Let your patients know that motherhood is more than giving birth

For days on end, she looked out of the bedroom window, rocking her baby back and forth on her glider. The maple tree waved at her daily as the breeze came through its branches. Gradually, the leaves made their annual change from green to red and orange and yellow. She watched as the leaves transformed, jealous of their seamless change as she struggled to make her own transition to motherhood.

Eventually, the leaves turned brown and one by one, fell to the ground, allowing the tree to gather energy from within to make it through the cold winter. She wondered whether she would ever have energy again as night after night, her sleep was interrupted by the needs of her baby. On those long nights, the tree would tap the window as if saying, “Hello, you are not alone.” Sometimes, though, as the wind blew, the branches let out a deep, slow moan — the same moan the new mother let escape from her lips only in the company of this tree. Her tears fell, tears of fatigue, tears of loneliness, tears of doubt. Shaken to the core, this was not what she expected as a new mother.

Mostly, she dreaded the endless nights trying to nurse, trying to get her baby to sleep, trying to find rest herself. Although she loved her baby fiercely, where was the joy in motherhood? The exhaustion was relentless — soon she didn’t even recognize her disheveled self. Baggy, ill-fitted clothes, unbrushed hair, puffy eyes. Normally ready for any adventure, now she didn’t want to leave the house. She had previously prided herself in being a self-sufficient career woman, yet she struggled to take a shower.

In those long, dark nights, she began to wonder if something was wrong with her.

Her sister came to visit — she cooked, she cleaned, she laughed with the new mom at 3 a.m., lighting up the night, banishing any dark thoughts.
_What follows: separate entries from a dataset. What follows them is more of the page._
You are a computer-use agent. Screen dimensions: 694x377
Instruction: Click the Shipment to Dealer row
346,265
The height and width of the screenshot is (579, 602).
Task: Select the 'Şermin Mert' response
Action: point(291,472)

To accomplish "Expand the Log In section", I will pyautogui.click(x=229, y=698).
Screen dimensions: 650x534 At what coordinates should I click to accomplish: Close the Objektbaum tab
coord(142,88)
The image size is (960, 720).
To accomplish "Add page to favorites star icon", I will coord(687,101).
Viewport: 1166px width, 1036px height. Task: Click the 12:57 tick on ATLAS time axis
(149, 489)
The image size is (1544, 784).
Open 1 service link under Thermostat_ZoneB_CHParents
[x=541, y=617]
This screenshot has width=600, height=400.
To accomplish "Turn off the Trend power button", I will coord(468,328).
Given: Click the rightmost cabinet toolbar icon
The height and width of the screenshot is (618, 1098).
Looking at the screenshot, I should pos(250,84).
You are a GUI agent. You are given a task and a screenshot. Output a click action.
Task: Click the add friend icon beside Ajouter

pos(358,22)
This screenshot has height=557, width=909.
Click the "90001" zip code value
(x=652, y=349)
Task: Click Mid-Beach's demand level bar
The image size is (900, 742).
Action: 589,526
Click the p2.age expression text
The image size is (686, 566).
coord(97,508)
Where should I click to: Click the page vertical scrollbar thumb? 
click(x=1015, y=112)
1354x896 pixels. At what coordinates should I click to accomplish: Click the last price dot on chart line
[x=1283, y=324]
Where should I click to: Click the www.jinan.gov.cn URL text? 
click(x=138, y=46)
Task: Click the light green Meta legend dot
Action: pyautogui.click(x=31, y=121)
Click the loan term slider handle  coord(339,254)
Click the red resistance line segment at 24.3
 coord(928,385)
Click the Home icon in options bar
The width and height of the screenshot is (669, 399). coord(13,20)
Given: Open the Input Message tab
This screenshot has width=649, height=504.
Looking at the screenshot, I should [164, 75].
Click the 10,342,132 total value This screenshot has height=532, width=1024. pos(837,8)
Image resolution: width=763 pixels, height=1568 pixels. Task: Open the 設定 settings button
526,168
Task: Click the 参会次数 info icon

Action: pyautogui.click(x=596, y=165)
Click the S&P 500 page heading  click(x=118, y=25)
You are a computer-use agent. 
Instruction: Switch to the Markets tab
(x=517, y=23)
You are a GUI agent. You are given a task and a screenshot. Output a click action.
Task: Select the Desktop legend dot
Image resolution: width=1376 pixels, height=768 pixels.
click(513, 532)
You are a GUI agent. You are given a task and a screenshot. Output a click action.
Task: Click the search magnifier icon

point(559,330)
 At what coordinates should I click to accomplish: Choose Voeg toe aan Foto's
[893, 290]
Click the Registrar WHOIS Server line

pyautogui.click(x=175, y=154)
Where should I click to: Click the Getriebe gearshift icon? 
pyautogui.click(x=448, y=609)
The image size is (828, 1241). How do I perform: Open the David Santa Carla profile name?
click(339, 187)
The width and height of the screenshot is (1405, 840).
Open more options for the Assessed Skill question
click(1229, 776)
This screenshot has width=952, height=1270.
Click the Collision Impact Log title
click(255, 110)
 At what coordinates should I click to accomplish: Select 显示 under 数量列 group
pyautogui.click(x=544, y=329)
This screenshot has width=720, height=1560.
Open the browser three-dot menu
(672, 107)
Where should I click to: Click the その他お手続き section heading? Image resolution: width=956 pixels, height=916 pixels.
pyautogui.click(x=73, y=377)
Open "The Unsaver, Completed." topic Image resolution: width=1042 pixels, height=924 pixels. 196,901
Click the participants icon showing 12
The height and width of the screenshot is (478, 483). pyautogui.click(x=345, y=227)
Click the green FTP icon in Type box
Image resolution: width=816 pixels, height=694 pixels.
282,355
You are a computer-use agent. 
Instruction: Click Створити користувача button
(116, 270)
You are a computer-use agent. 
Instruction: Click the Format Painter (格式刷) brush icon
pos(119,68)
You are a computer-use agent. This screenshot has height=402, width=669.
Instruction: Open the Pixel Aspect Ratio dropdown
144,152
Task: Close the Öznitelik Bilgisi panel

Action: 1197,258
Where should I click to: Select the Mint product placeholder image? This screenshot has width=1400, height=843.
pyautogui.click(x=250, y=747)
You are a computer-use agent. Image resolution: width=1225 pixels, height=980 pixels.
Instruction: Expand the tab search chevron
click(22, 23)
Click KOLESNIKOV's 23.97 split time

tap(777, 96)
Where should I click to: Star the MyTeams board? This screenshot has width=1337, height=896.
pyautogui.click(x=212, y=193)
A week of reprieve, of building back her strength and finding her will to go out into the world. One day, they ventured out to a new market with a beautiful bakery. They stood at the counter tasting every dessert possible and giggling with delight as crumbs on their faces fell to the ground. The new mom’s eyes were bright with life again. But the week went by quickly, and she found herself sobbing, “How am I going to do this without you?” as she said goodbye to her sister.

Then her brother came to visit. During his visit, she woke to chills and a horrendous headache. She couldn’t get out of bed and shouted out to her brother for help. She took her temperature, and it was 103. In a haze, she found some Tylenol and fell back in bed, not even thinking about her baby. Her brother brought her food and attended to her baby while she recovered. Upon his departure, she once again wondered how she would manage.

Gradually, her postpartum fog lifted. She had days she exercised, showered, went to the grocery store and cooked dinner. Or some days, she could only do one of those. On sunny days, she strolled outside to see all the trees nearby changing colors, strapping her baby to her chest in a carrier. And then some days, the lack of sleep wore on her, and she allowed herself to rest rather than do laundry. Over time, she also accepted help from others more easily, finding strength through her village of friends and family. Although it was an inner battle to put her needs first sometimes, she found ways to take time for herself too, even if it was just having a good meal. With the return to work came new challenges of finding someone to watch her baby, pumping and storing breast milk at work accepting that she would miss some milestone moments with her baby. And all this was really just the beginning of her parenthood journey.

This is a true story. This every woman’s story in some part. This is my story.

Frequently, I hear similar stories from my postpartum moms. When I see them in the office, I can usually tell if they are struggling by just looking at their faces, whether they have sunken eyes or a hollowed look, or unkempt hair and clothes. And usually, the first thing they say to me is, “Nobody told me how hard it would be.”

So much focus is spent on preparing for birth and the birthing experience, but very little on afterward. Not to downplay the birth, it is a meaningful experience, but it is just a speck in the journey of parenthood. The days and nights, and weeks and years of nurturing this new life can be the most challenging, and the most rewarding moments of your life. But who teaches you about this?

Many years ago, multi-generational families lived together or, at least, near each other. Each generation could then learn from the one before and experience what it is like to parent by observing others in their family or even taking care of younger siblings. But now, it is more often the case that families live in different cities or states and new parents are alone to “figure out” their new baby. I see new parents struggling to find their way as they battle fatigue and perhaps even isolation.

For me the question has always been how do you prepare someone for such a huge change in their life, perhaps so foreign to them until they live it? I pepper prenatal appointments with questions like, “Will you have help at home after the delivery? How much time off work are you planning? Breastfeeding or bottle feeding?” At least this gets my patients to start considering more than just the birth. And afterward, I try to reinforce that asking and receiving help is not only OK but may make family and friends feel more useful and engaged.

My children are teens now, and I still have that glider. Sometimes, I’m nostalgic for that innocent baby age. But I definitely don’t miss those long, sleepless nights watching my maple tree change with the seasons in my postpartum fog, wondering if I’m a good mother.

Andrea Eisenberg is a obstetrician-gynecologist who blogs at Secret Life of an OB/GYN.